Frugality: The interview. January 4, 2011Posted by ourfriendben in Ben Franklin, homesteading, Uncategorized, wit and wisdom.
Tags: blog humor, frugal tips, frugal tips for the kitchen, our friend Ben, Ruth Bourdain, Silence Dogood
Our friend Ben and Silence Dogood realize that yesterday’s post, “2011: Another year of making do,” about belt-tightening during another year of minimal income and rising gas, fuel oil, and electric bills, was not exactly a mood-booster. Sure, we’re scared about all these price increases, when nobody’s exactly increasing the price for our services, but all isn’t doom and gloom around here.
To lighten things up, OFB decided to interview Silence about cost-cutting and mood-boosting in 2011. Here’s the interview:
Our friend Ben: Silence, how do you feel facing 2011?
Silence Dogood: Great, Ben! December 21, the winter solstice, is over, so every day brings a little more light. And every second of light makes me feel better and better.
OFB: We know you’ve had to cut back in many areas in order to make it through the Great Recession. If you suddenly won the lottery, what would be the first thing you’d do?
Silence: I’d turn up the thermostat. I’m so sick of being cold! The very first thing I’d do is crank up the heat to 65 degrees. Then I’d check the ticket to make sure I’d really won.
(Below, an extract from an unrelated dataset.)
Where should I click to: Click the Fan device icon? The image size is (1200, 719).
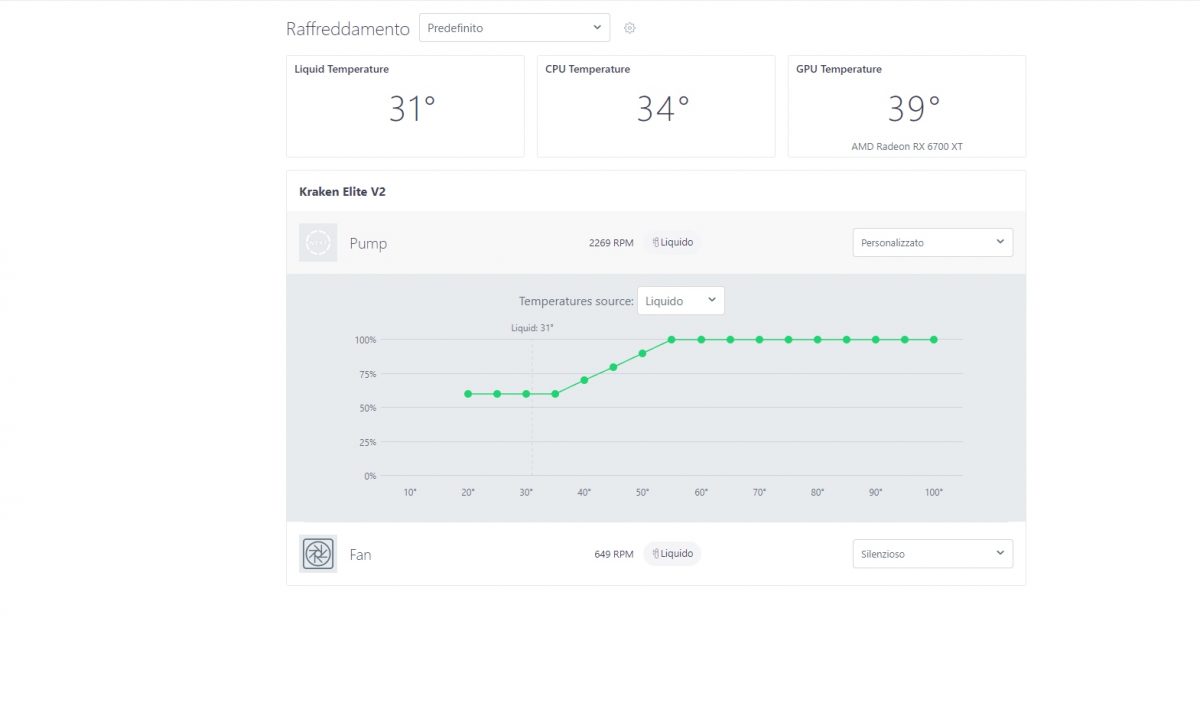tap(318, 554)
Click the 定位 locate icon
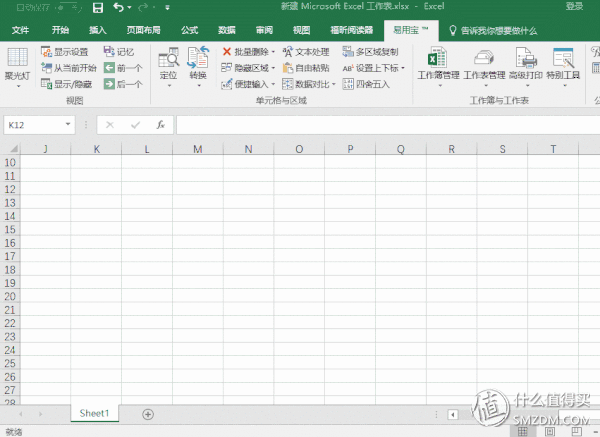Viewport: 600px width, 437px height. 168,62
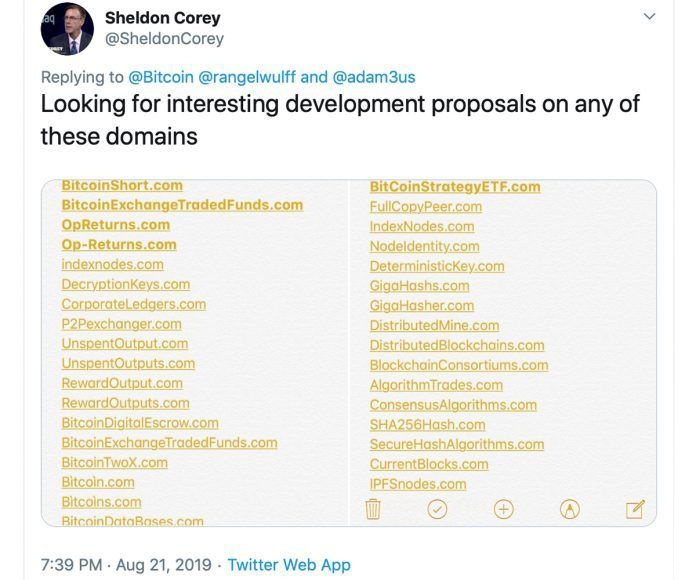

OFB: What would be your top tip for saving money in hard times?
Silence: Skip the so-called “convenience” stuff. Don’t even think about stopping for coffee or lattes or fast food, or buying ready-made “convenience” foods at the store. They cost so much more, they’re so much worse, they’re either high-fat or, in the case of diet convenience foods, high-chemical, and it’s so much easier and cheaper to make good food yourself. Resist!!!
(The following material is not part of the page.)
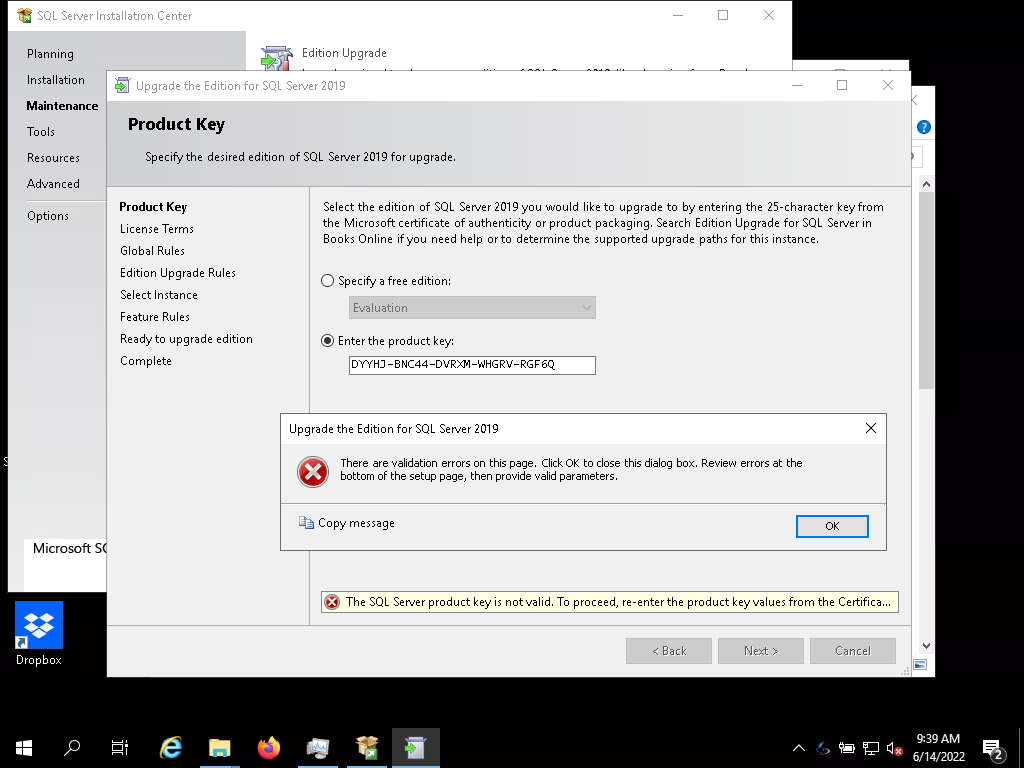Click the blue help question mark icon
This screenshot has width=1024, height=768.
924,127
OFB: What about dining out, going to the movies or shows, buying trendy clothes or the latest gadget, travel?
Silence: Gack, I guess I should have thought of those first, but it seemed so obvious that people should skip all that in hard times I didn’t even think of it. “Keeping up with the Joneses” takes on a very different meaning when times are hard. Instead of trying to spend as much on cars, upscale homes, designer clothes, and fancy vacations, maybe it’s time to share grocery coupons, carpool, swap hand-me-downs, DVDs, CDs, and etc., make enough food for two meals and share the extras with your neighbors in return for a meal of theirs, go in together to buy food staples in bulk.
OFB: That sounds good. But denying yourself new music, books, and movies seems pretty harsh.
Silence: It is harsh, Ben, I can’t deny it. I’ve been dying to see “The King’s Speech,” and I just read that a new Jake Shimabukuro CD is about to be released. But there are plenty of ways to get around it. There’s the library. Not only can we rent books, CDs, and DVDs for free, but there’s a whole bunch of free discard boxes of books and, occasionally, CDs and DVDs in the lobby. Plus, every Saturday the library holds a book sale, with books on sale for 25 cents to a dollar, and it has racks of bestsellers for sale all week for $1 each. If I’m craving a “new” book, I can look there. We’re fortunate to have a great used-CD and -DVD store, along with a super used bookstore, in nearby Kutztown. And we can see all the movies and TV series we want through Netflix for considerably less per month than a pair of movie tickets. But that’s not all.
Silence: Think about it, Ben. We’ve spent years building up a wonderful home library of literally thousands of books, plus pretty hefty music and movie collections. Have you read all those books?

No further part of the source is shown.